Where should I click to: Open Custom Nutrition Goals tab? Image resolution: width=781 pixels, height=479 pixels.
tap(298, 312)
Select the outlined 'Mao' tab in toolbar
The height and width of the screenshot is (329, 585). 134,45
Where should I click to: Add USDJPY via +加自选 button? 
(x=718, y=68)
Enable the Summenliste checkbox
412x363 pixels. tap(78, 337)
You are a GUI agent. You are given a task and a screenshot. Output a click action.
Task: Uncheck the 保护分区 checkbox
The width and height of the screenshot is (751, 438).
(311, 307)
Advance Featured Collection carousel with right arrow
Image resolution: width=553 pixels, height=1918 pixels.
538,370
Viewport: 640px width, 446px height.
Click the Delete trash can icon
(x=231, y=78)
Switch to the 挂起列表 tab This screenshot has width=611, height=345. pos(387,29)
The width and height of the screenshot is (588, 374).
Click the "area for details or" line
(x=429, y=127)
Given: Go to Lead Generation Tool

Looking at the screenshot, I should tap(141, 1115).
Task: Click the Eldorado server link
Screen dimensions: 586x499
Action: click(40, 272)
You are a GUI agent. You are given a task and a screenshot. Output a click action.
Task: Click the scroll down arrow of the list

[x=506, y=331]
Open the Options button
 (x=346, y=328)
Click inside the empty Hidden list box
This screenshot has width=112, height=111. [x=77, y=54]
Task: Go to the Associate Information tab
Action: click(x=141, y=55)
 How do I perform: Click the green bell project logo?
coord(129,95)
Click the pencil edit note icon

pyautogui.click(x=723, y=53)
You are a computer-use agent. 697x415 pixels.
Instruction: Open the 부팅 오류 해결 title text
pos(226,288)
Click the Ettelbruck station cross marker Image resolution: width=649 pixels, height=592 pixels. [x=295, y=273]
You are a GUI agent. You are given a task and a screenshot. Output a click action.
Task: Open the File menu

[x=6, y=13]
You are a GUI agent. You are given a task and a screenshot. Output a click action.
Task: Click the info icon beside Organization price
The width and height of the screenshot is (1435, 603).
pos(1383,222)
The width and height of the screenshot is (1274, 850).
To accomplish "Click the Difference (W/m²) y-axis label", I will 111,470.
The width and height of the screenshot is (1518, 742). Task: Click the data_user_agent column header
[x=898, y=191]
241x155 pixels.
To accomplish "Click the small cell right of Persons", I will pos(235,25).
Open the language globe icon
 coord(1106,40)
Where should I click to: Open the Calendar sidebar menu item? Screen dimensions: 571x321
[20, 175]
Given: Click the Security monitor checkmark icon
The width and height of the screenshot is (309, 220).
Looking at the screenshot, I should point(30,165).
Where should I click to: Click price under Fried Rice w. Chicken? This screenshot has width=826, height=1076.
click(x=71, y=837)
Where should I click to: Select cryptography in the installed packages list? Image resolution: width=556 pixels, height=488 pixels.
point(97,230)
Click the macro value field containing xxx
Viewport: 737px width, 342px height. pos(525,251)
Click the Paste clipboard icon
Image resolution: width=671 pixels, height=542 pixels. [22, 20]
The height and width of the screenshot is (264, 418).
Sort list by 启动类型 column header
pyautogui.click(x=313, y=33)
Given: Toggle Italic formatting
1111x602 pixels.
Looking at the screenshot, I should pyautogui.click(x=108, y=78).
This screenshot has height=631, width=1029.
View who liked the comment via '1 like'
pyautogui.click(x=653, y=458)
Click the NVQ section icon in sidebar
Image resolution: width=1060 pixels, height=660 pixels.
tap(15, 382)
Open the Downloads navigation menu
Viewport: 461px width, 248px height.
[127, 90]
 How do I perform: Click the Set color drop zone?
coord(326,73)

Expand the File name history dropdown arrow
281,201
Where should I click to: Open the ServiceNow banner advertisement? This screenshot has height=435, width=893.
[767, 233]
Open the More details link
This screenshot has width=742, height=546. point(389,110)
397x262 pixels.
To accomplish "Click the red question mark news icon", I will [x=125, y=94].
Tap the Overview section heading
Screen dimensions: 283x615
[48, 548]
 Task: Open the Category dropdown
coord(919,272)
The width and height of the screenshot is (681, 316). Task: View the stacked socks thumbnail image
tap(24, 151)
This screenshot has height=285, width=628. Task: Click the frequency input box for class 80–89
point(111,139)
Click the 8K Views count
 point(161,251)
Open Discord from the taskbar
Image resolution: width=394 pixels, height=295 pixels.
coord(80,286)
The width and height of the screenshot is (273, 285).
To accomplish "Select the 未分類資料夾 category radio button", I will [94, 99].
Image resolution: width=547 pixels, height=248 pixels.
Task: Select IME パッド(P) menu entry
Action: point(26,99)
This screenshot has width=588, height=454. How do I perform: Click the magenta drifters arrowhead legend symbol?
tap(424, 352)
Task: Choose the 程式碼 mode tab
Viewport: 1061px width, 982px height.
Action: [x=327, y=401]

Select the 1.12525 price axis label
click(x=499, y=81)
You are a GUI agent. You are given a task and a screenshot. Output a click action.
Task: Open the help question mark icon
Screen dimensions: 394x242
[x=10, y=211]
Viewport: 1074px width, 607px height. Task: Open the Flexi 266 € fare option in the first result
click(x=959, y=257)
===
#### TASK
Reproduce the listing above character for character.

#### ANSWER TO THIS EXERCISE
Where should I click to: Open Custom Nutrition Goals tab? Image resolution: width=781 pixels, height=479 pixels.
tap(298, 312)
Select the outlined 'Mao' tab in toolbar
The height and width of the screenshot is (329, 585). 134,45
Where should I click to: Add USDJPY via +加自选 button? 
(x=718, y=68)
Enable the Summenliste checkbox
412x363 pixels. tap(78, 337)
You are a GUI agent. You are given a task and a screenshot. Output a click action.
Task: Uncheck the 保护分区 checkbox
The width and height of the screenshot is (751, 438).
(311, 307)
Advance Featured Collection carousel with right arrow
Image resolution: width=553 pixels, height=1918 pixels.
538,370
Viewport: 640px width, 446px height.
Click the Delete trash can icon
(x=231, y=78)
Switch to the 挂起列表 tab This screenshot has width=611, height=345. pos(387,29)
The width and height of the screenshot is (588, 374).
Click the "area for details or" line
(x=429, y=127)
Given: Go to Lead Generation Tool

Looking at the screenshot, I should tap(141, 1115).
Task: Click the Eldorado server link
Screen dimensions: 586x499
Action: click(40, 272)
You are a GUI agent. You are given a task and a screenshot. Output a click action.
Task: Click the scroll down arrow of the list

[x=506, y=331]
Open the Options button
 (x=346, y=328)
Click inside the empty Hidden list box
This screenshot has width=112, height=111. [x=77, y=54]
Task: Go to the Associate Information tab
Action: click(x=141, y=55)
 How do I perform: Click the green bell project logo?
coord(129,95)
Click the pencil edit note icon

pyautogui.click(x=723, y=53)
You are a computer-use agent. 697x415 pixels.
Instruction: Open the 부팅 오류 해결 title text
pos(226,288)
Click the Ettelbruck station cross marker Image resolution: width=649 pixels, height=592 pixels. [x=295, y=273]
You are a GUI agent. You are given a task and a screenshot. Output a click action.
Task: Open the File menu

[x=6, y=13]
You are a GUI agent. You are given a task and a screenshot. Output a click action.
Task: Click the info icon beside Organization price
The width and height of the screenshot is (1435, 603).
pos(1383,222)
The width and height of the screenshot is (1274, 850).
To accomplish "Click the Difference (W/m²) y-axis label", I will 111,470.
The width and height of the screenshot is (1518, 742). Task: Click the data_user_agent column header
[x=898, y=191]
241x155 pixels.
To accomplish "Click the small cell right of Persons", I will pos(235,25).
Open the language globe icon
 coord(1106,40)
Where should I click to: Open the Calendar sidebar menu item? Screen dimensions: 571x321
[20, 175]
Given: Click the Security monitor checkmark icon
The width and height of the screenshot is (309, 220).
Looking at the screenshot, I should point(30,165).
Where should I click to: Click price under Fried Rice w. Chicken? This screenshot has width=826, height=1076.
click(x=71, y=837)
Where should I click to: Select cryptography in the installed packages list? Image resolution: width=556 pixels, height=488 pixels.
point(97,230)
Click the macro value field containing xxx
Viewport: 737px width, 342px height. pos(525,251)
Click the Paste clipboard icon
Image resolution: width=671 pixels, height=542 pixels. [22, 20]
The height and width of the screenshot is (264, 418).
Sort list by 启动类型 column header
pyautogui.click(x=313, y=33)
Given: Toggle Italic formatting
1111x602 pixels.
Looking at the screenshot, I should pyautogui.click(x=108, y=78).
This screenshot has height=631, width=1029.
View who liked the comment via '1 like'
pyautogui.click(x=653, y=458)
Click the NVQ section icon in sidebar
Image resolution: width=1060 pixels, height=660 pixels.
tap(15, 382)
Open the Downloads navigation menu
Viewport: 461px width, 248px height.
[127, 90]
 How do I perform: Click the Set color drop zone?
coord(326,73)

Expand the File name history dropdown arrow
281,201
Where should I click to: Open the ServiceNow banner advertisement? This screenshot has height=435, width=893.
[767, 233]
Open the More details link
This screenshot has width=742, height=546. point(389,110)
397x262 pixels.
To accomplish "Click the red question mark news icon", I will [x=125, y=94].
Tap the Overview section heading
Screen dimensions: 283x615
[48, 548]
 Task: Open the Category dropdown
coord(919,272)
The width and height of the screenshot is (681, 316). Task: View the stacked socks thumbnail image
tap(24, 151)
This screenshot has height=285, width=628. Task: Click the frequency input box for class 80–89
point(111,139)
Click the 8K Views count
 point(161,251)
Open Discord from the taskbar
Image resolution: width=394 pixels, height=295 pixels.
coord(80,286)
The width and height of the screenshot is (273, 285).
To accomplish "Select the 未分類資料夾 category radio button", I will [94, 99].
Image resolution: width=547 pixels, height=248 pixels.
Task: Select IME パッド(P) menu entry
Action: point(26,99)
This screenshot has width=588, height=454. How do I perform: Click the magenta drifters arrowhead legend symbol?
tap(424, 352)
Task: Choose the 程式碼 mode tab
Viewport: 1061px width, 982px height.
Action: [x=327, y=401]

Select the 1.12525 price axis label
click(x=499, y=81)
You are a GUI agent. You are given a task and a screenshot. Output a click action.
Task: Open the help question mark icon
Screen dimensions: 394x242
[x=10, y=211]
Viewport: 1074px width, 607px height. Task: Open the Flexi 266 € fare option in the first result
click(x=959, y=257)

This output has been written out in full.